Using the data below, gather each line that includes the word "header".
══════
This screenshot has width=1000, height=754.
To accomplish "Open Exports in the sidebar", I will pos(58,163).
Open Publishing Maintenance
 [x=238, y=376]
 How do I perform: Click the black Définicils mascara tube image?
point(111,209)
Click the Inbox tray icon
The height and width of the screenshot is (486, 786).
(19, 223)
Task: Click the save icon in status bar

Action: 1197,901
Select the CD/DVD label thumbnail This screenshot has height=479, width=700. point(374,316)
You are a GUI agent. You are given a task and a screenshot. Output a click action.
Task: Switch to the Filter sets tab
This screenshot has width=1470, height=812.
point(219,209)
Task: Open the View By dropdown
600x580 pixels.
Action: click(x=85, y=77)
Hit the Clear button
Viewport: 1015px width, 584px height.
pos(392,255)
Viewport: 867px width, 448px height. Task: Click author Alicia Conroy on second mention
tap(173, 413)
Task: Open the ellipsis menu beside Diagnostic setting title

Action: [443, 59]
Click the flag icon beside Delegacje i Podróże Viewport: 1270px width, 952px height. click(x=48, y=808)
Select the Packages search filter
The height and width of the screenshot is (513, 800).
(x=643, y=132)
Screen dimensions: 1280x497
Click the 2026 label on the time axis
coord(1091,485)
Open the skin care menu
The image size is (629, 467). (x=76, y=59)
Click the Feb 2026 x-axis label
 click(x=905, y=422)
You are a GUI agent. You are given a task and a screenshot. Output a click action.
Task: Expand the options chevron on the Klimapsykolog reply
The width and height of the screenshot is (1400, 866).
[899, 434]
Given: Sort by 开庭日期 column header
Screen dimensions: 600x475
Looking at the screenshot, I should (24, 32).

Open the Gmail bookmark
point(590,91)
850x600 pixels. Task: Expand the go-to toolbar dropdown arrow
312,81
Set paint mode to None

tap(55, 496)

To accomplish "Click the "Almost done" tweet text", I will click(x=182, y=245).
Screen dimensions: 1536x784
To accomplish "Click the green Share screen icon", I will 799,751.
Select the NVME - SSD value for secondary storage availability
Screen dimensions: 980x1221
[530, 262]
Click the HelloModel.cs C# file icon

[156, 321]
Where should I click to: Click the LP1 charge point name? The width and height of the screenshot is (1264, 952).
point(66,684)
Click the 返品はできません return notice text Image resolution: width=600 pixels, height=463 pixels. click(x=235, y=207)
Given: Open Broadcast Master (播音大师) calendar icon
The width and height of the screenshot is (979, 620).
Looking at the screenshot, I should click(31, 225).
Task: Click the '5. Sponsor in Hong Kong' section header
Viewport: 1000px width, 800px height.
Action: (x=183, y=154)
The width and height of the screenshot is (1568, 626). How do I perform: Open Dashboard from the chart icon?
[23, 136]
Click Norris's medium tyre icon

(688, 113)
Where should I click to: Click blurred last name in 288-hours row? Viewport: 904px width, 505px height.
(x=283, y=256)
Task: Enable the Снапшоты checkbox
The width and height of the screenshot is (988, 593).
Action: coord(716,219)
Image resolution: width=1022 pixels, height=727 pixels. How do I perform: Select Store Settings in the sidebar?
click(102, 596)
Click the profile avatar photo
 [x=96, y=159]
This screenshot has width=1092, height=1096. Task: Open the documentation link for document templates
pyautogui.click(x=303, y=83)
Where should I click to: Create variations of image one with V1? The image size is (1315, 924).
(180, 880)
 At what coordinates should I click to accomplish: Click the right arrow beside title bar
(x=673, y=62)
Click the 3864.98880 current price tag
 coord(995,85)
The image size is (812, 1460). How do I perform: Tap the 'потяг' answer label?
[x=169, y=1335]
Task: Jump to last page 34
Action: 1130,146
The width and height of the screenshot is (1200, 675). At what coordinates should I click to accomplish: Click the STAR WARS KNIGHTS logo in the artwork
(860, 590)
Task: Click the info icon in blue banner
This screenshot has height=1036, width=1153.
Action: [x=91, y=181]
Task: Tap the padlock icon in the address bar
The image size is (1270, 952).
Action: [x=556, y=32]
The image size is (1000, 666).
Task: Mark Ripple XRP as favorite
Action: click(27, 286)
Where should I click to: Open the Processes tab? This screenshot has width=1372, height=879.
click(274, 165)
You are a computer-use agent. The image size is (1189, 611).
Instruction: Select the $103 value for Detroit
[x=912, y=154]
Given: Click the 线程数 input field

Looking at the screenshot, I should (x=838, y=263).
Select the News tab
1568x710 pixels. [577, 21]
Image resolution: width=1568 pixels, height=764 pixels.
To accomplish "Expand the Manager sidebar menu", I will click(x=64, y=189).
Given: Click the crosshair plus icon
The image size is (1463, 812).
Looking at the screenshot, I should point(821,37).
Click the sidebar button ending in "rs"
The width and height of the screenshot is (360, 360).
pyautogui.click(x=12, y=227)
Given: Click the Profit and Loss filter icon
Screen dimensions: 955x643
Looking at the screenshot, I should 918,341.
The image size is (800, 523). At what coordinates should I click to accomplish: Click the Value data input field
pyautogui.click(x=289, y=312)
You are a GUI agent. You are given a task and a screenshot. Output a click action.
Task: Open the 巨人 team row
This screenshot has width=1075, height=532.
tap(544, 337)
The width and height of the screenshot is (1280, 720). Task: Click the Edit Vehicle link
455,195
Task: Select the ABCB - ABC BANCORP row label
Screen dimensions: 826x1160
══════
RESPONSE TO THE EXERCISE ▸
Given: Sort by 开庭日期 column header
Task: Click the '5. Sponsor in Hong Kong' section header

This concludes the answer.